§ **CONSIGNE 1**
Extrayez tel quel du texte sur Sean Penn en Haïti le passage qui commence à «Sean Penn est» et se termine à «d'élire sa base.».
§ **CONSIGNE 2**
Poursuivez le texte sur Sean Penn en Haïti à la suite de sa dernière phrase.

§ **EXTRAIT À LIRE**

Sean Penn est arrivé en Haïti six jours après le séisme avec une équipe de médecins et de spécialistes de l'aide humanitaire qu'il venait de mettre sur pied. L'acteur américain devait rester deux semaines. Il y a passé plusieurs mois et fait encore aujourd'hui des allers-retours réguliers Los Angeles-Port-au-Prince.

Ici, au camp du Pétionville Club, le «mauvais garçon d'Hollywood» ne signe pas d'autographes. Presque personne, parmi les 55 000 réfugiés, ne le connaissait avant qu'il débarque là où l'armée américaine venait d'élire sa base.

Un an plus tard, l'armée américaine est répartie depuis longtemps. Les 55 000 réfugiés, eux, n'ont pas bougé. Et l'équipe de Sean Penn, composée de quelque 200 employés haïtiens et d'une poignée de jeunes Nord-Américains, est toujours là.

Renette Maurice, qui vit avec ses six enfants dans un abri minuscule à travers une forêt de bâches de plastique, n'a jamais entendu parler de l'acteur de Mystic River. L'une de ses filles vient à sa rescousse: «Oui, oui, il est avec J/P. Je ne savais pas qu'il jouait dans des films.»

J/P HRO, c'est l'ONG fondée par Penn après avoir réussi à convaincre la philanthrope Diana Jenkins d'y investir de l'argent. Beaucoup d'argent. J/P HRO comme dans Jenkins-Penn Human Relief Organization. Au fil des semaines, l'artiste a réussi à gagner le respect de l'armée américaine et des nombreuses autres ONG à l'oeuvre dans le camp, si bien que sa direction lui a officiellement été confiée.

Dans les heures suivant le tremblement de terre, des dizaines d'Haïtiens ont envahi les pelouses du parcours de neuf trous situé dans les hauteurs de Port-au-Prince. Comme le terrain est en pente, les militaires américains ont construit des rigoles à l'aide de sacs de sable pour évacuer l'eau.

Le camp est devenu l'un des plus gros et les mieux organisés de la capitale. Il y a des douches, des toilettes, de l'eau potable, une école et même un centre de traitement du choléra. Des sinistrés sont embauchés comme journaliers pour ramasser les déchets. «On risque d'attraper le choléra, mais au moins, on a un peu d'argent», lance Claudy Valmé, 19 ans, sur un ton amer. Ils sont payés 300 gourdes par jour (7,50$ CAN), mais il n'y a évidemment pas de travail pour tous ceux qui ont perdu le leur.

§ **DONNÉES AFFICHÉES**
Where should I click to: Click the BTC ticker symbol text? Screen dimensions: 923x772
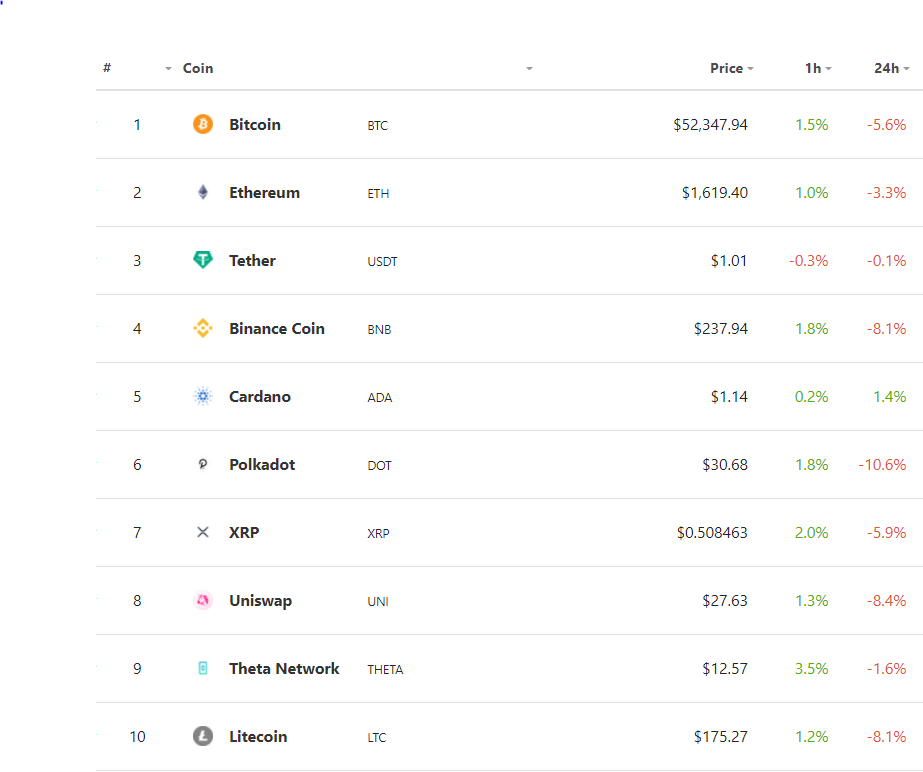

§ **RÉPONSE ÉCRITE 1**
Sean Penn est arrivé en Haïti six jours après le séisme avec une équipe de médecins et de spécialistes de l'aide humanitaire qu'il venait de mettre sur pied. L'acteur américain devait rester deux semaines. Il y a passé plusieurs mois et fait encore aujourd'hui des allers-retours réguliers Los Angeles-Port-au-Prince.

Ici, au camp du Pétionville Club, le «mauvais garçon d'Hollywood» ne signe pas d'autographes. Presque personne, parmi les 55 000 réfugiés, ne le connaissait avant qu'il débarque là où l'armée américaine venait d'élire sa base.

§ **RÉPONSE ÉCRITE 2**
Le jeune Haïtien a souvent croisé le «boss» du camp. «Il vient toujours nous parler. Il répète: good job, good job», poursuit-il. Un ami de Claudy a une opinion plus tranchée. «Les gars de J/P se promènent en Jeep de l'année, alors que nous, on mange de la poussière», dit-il.

Retombées

Si la popularité de Penn aide à récolter des fonds auprès des donateurs privés, elle apporte aussi des retombées insoupçonnées. L'artiste Yves Claudé Georges Fils a installé le «club des arts» devant sa tente. Il peint des scènes post-tremblement de terre dans un style naïf. «Personne ici n'a les moyens d'acheter vos toiles», lui fait-on remarquer. «C'est aux Blancs qui visitent le camp comme vous que je les vends», répond-il avec un sourire.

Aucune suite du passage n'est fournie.